EU-US Privacy Shield, CLOUD Act, GDPR and the Cloud

What companies and authorities need to know now

There is great uncertainty on the subject of data protection since the European Court of Justice (ECJ) declared the EU-US Privacy Shield agreement invalid. This means that there is no clear legal basis for processing personal data of EU citizens at US services. The following article is intended to provide more clarity, clarifies our positioning as LionGate AG and shows necessary action derivations.

The ruling of the European Court of Justice to overturn the EU-US Privacy Shield agreement has a strong impact on data transfer between the EU and the US. European companies and public authorities are very uncertain about what to do now with regard to the CLOUD Act, DSGVO (General Data Protection Regulation) and the cloud: we notice this with our customers and especially with public authorities with whom we are in contact regarding our online learning platform vicole for schools.
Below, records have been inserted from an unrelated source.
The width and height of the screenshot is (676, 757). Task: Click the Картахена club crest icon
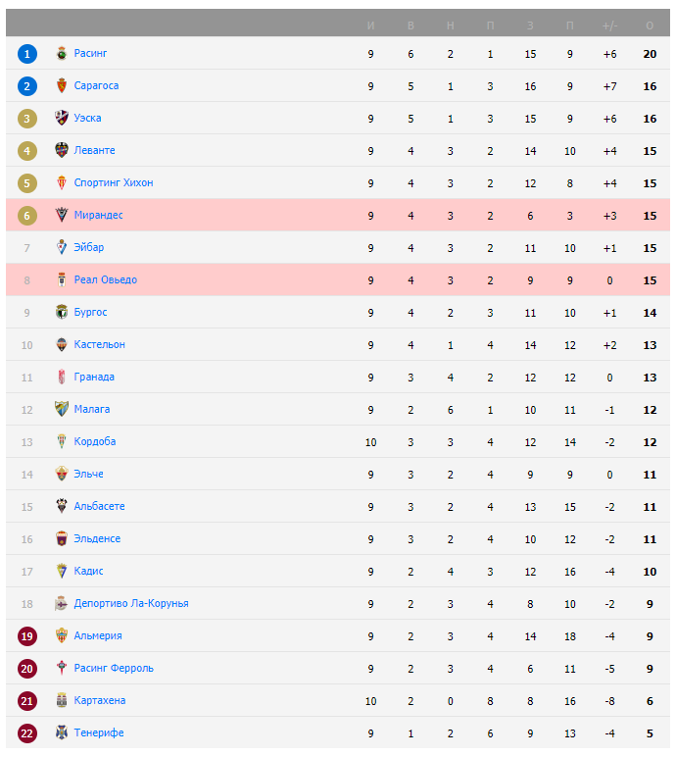(61, 700)
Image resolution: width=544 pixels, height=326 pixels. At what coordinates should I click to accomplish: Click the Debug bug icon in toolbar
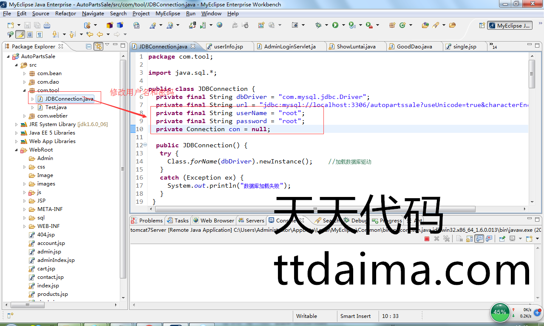(318, 25)
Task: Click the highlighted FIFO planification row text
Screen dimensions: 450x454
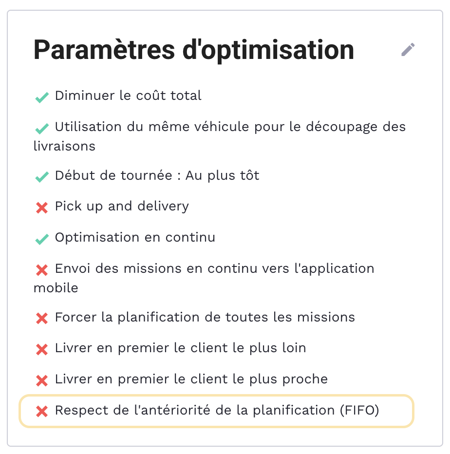Action: click(x=217, y=410)
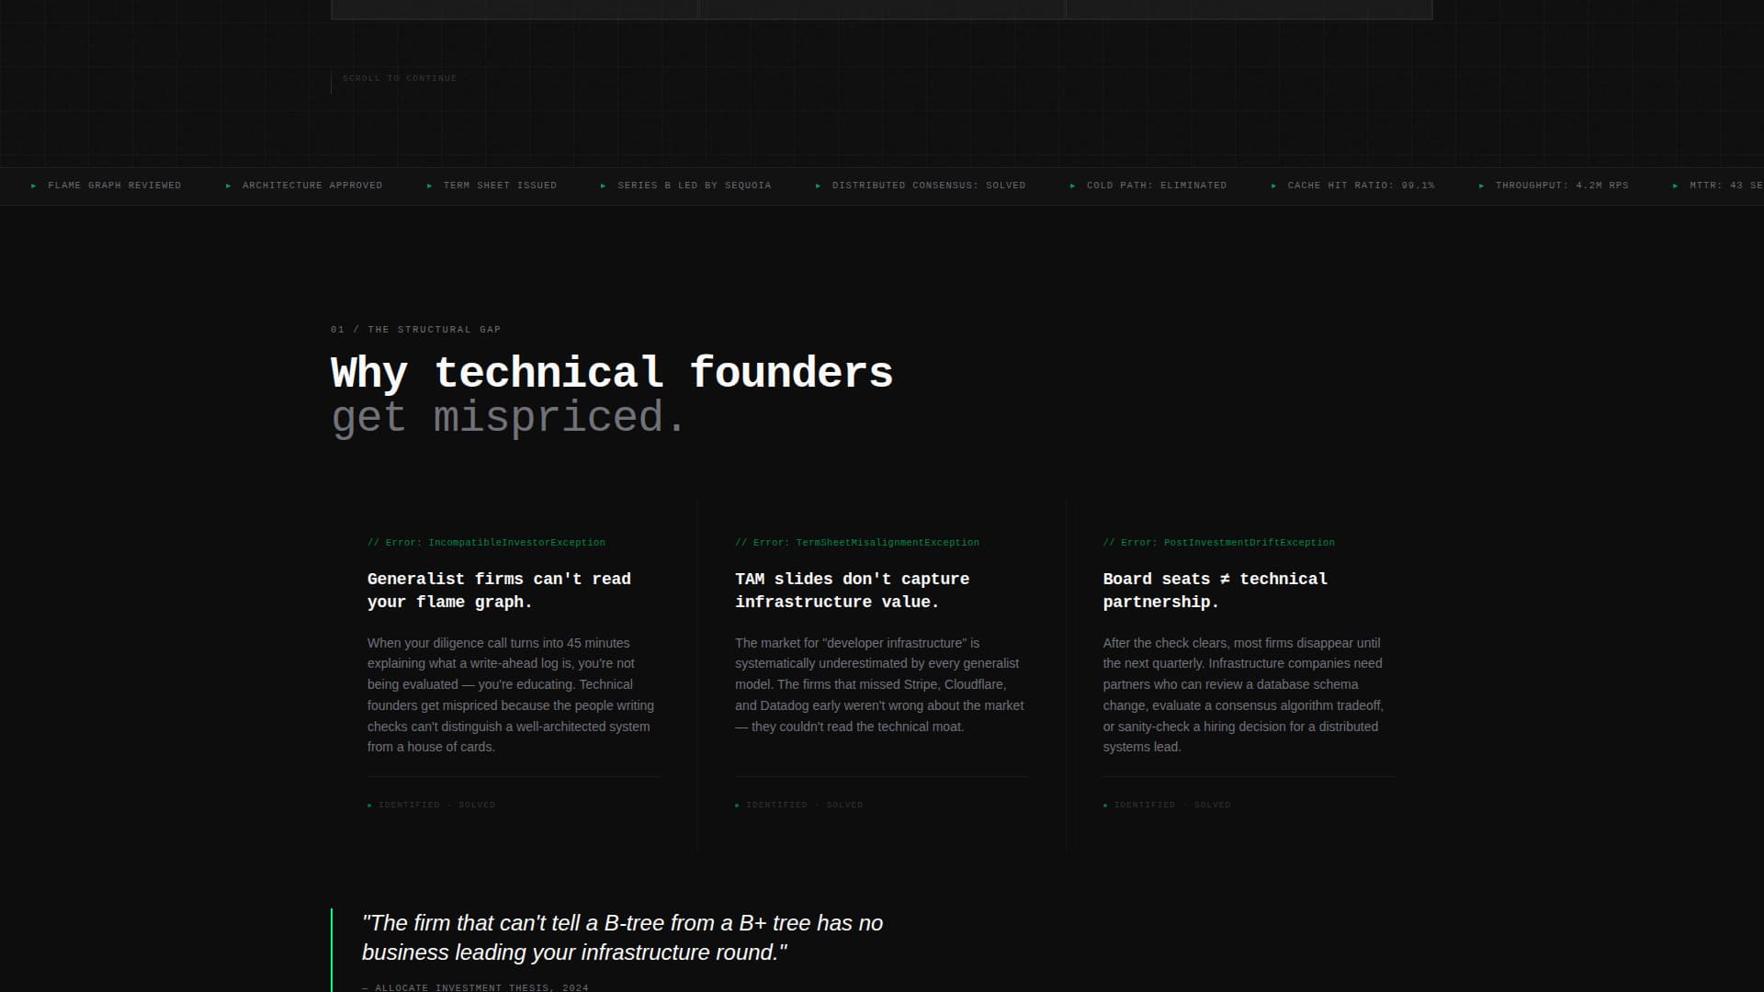Toggle the status dot beside first IDENTIFIED · SOLVED
Image resolution: width=1764 pixels, height=992 pixels.
coord(370,804)
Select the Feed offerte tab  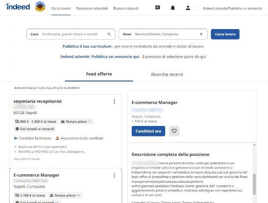coord(99,74)
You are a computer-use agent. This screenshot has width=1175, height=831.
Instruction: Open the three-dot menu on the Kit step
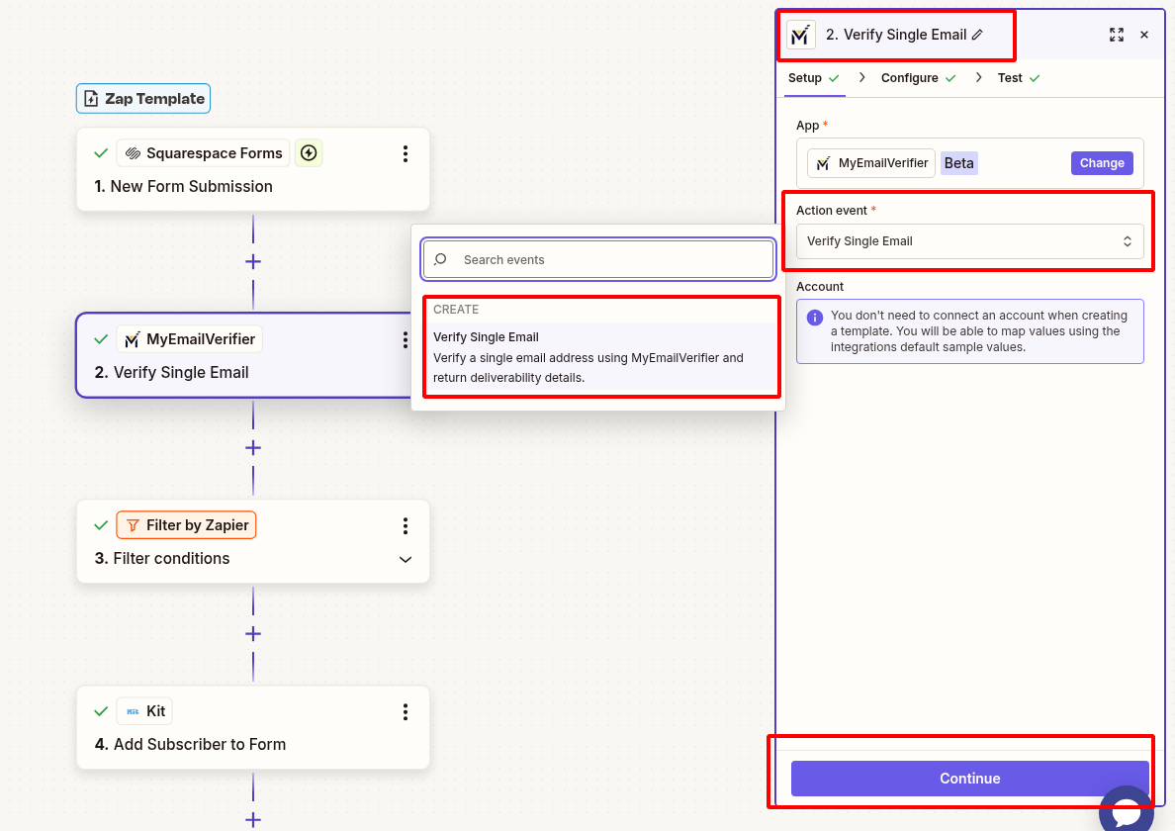click(405, 711)
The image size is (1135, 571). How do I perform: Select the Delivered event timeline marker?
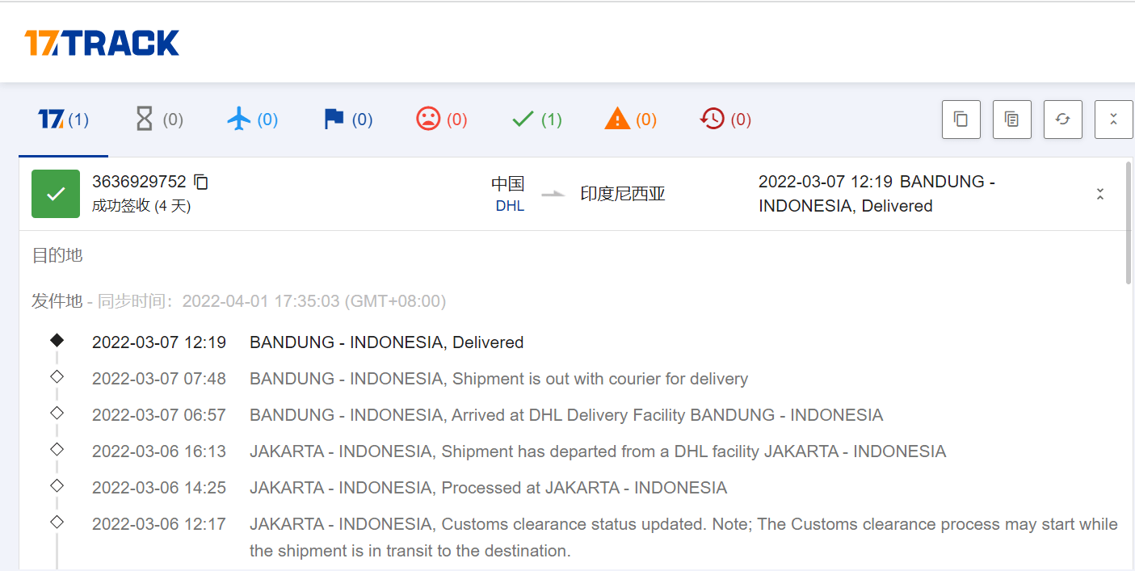tap(57, 341)
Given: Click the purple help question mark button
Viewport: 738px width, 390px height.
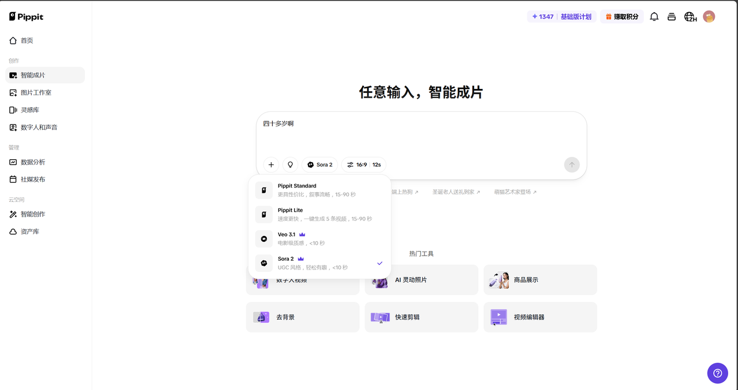Looking at the screenshot, I should 717,373.
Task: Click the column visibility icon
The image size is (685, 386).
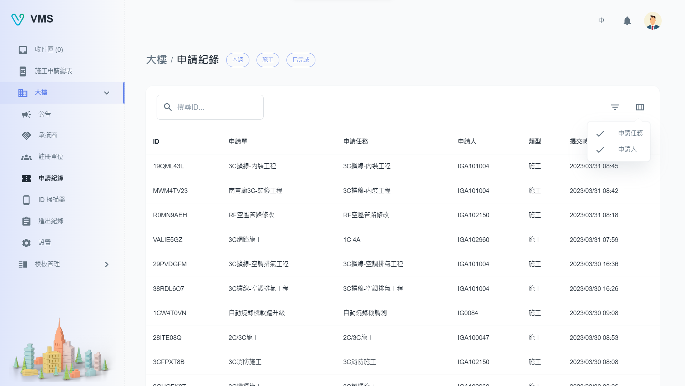Action: coord(640,107)
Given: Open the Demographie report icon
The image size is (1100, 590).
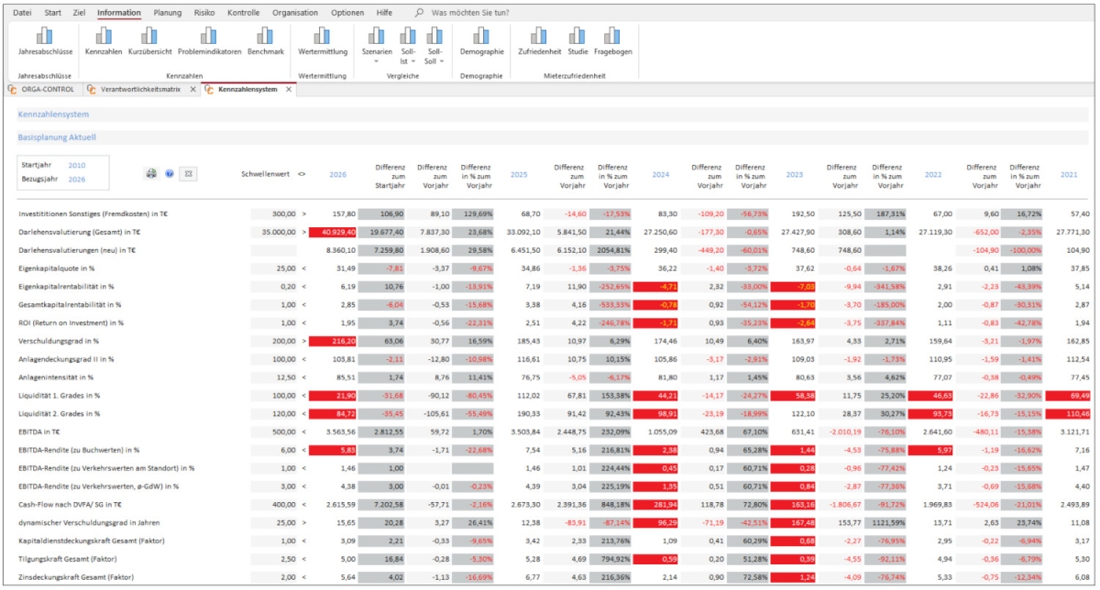Looking at the screenshot, I should [481, 37].
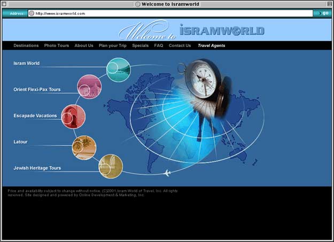Click the red Escapade Vacations circle icon

[73, 116]
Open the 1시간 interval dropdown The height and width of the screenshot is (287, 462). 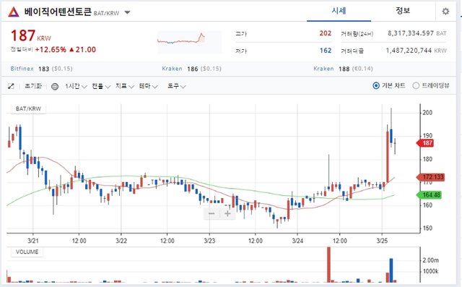(76, 86)
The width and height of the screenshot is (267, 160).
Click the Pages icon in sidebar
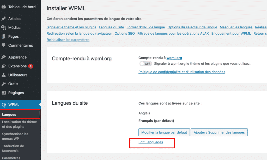pos(4,36)
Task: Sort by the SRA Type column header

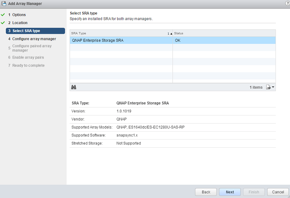Action: coord(116,33)
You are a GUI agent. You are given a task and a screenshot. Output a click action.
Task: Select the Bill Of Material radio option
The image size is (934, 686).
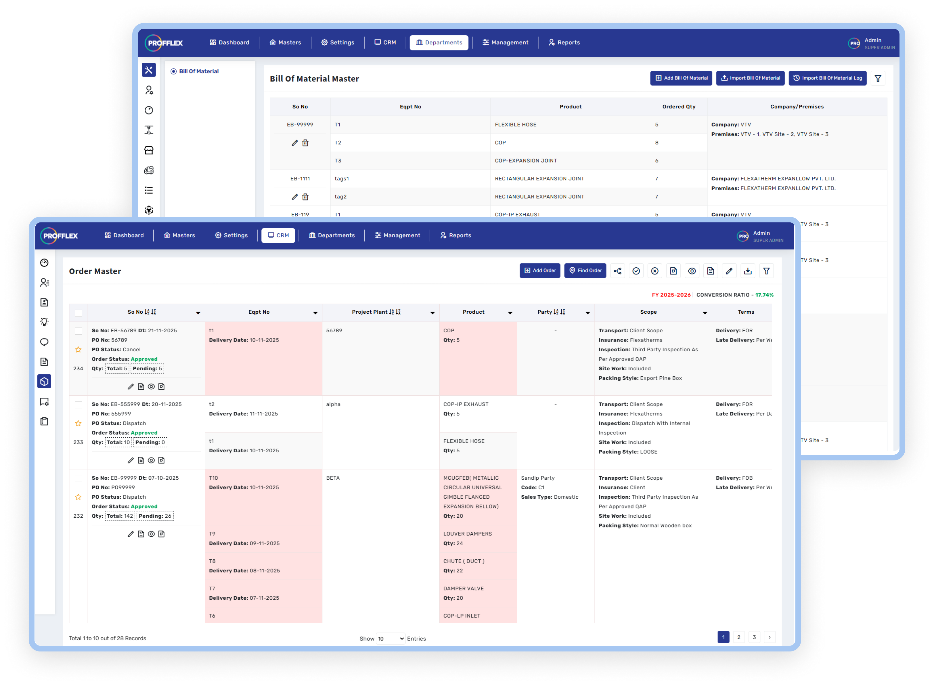tap(174, 71)
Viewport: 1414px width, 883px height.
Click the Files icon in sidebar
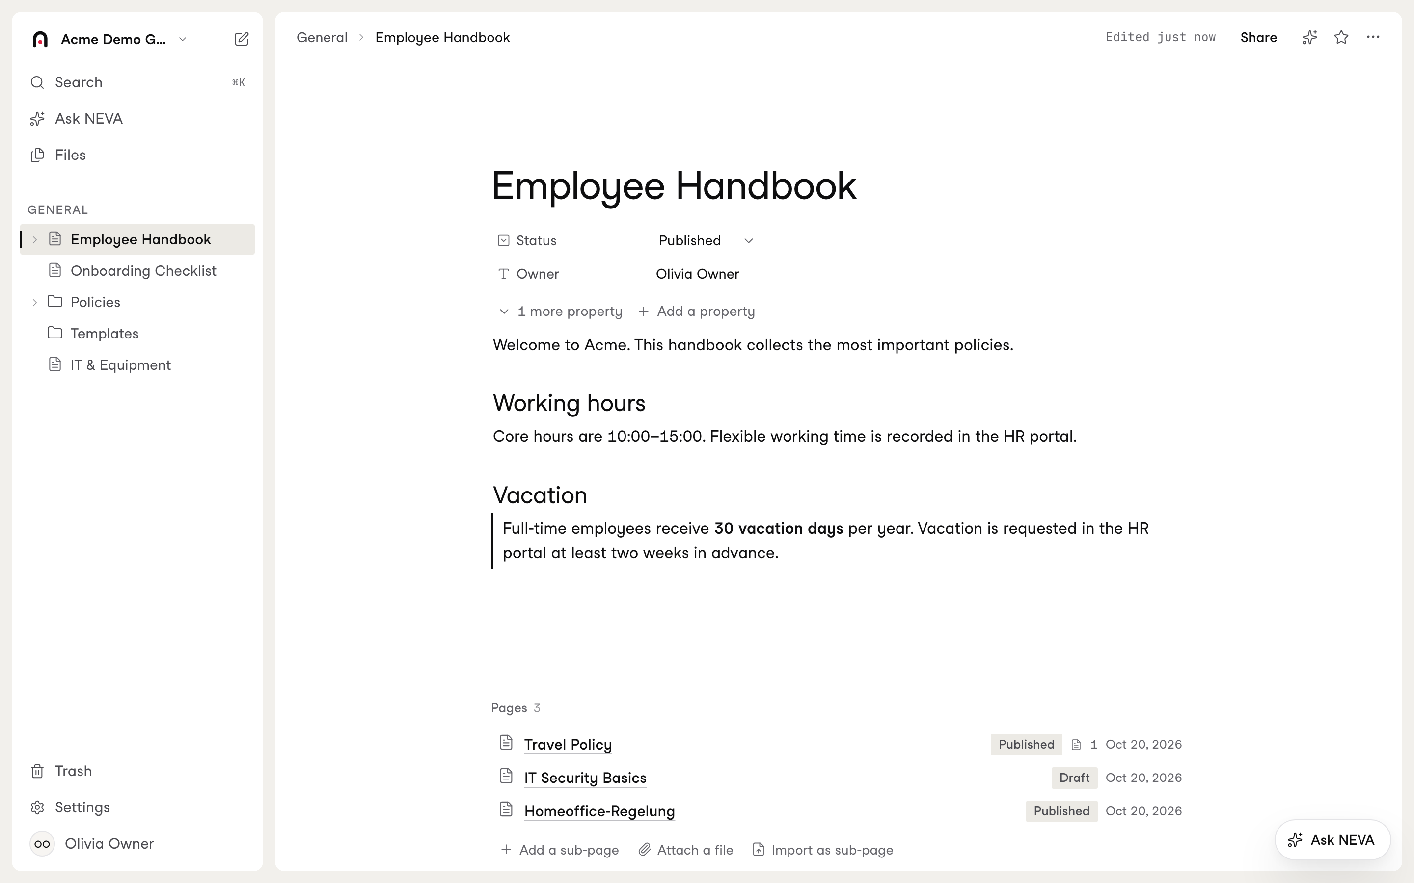(x=37, y=155)
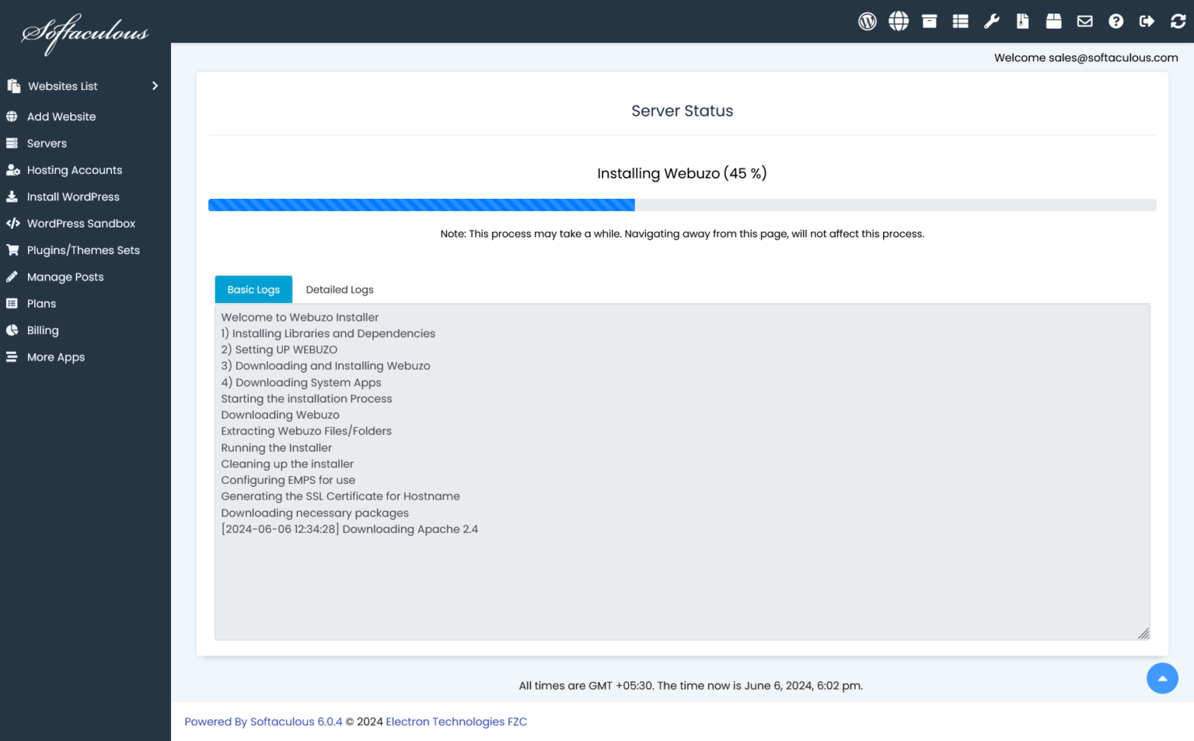Open Plugins/Themes Sets in the sidebar
The image size is (1194, 741).
click(x=83, y=249)
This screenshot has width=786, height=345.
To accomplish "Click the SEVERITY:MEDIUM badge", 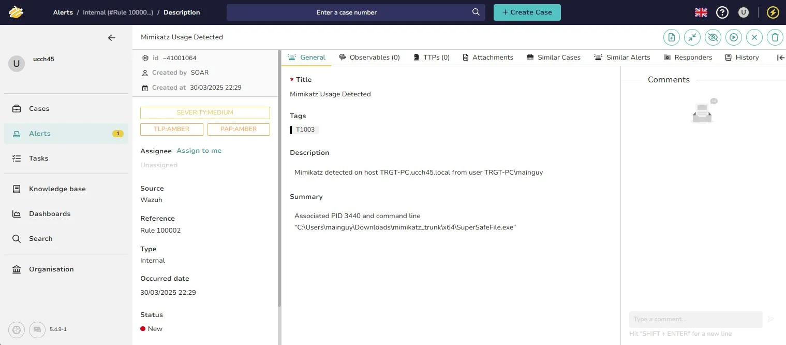I will (x=205, y=113).
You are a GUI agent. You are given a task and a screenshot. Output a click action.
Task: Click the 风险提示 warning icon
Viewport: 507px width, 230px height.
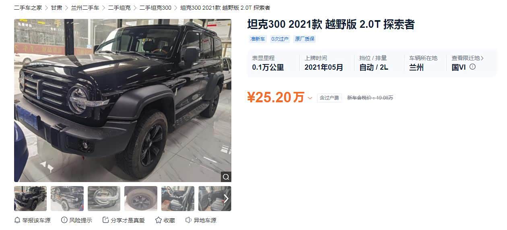click(64, 220)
Often, from our point of view, it is because the terms are used arbitrarily and incorrectly and mixed together.

CLOUD Act vs. EU-US Privacy Shield: Who Accesses Which Data?

The EU-US Privacy Shield was the (predictably) failed attempt at a regulation between the US and the EU on the transfer of data from the EU to the US and processing by service providers located there.

The CLOUD Act (Clarifying Lawful Overseas Use of Data Act), on the other hand, is the basis for U.S. investigative authorities to access stored data in the context of law enforcement and regardless of where the data is stored.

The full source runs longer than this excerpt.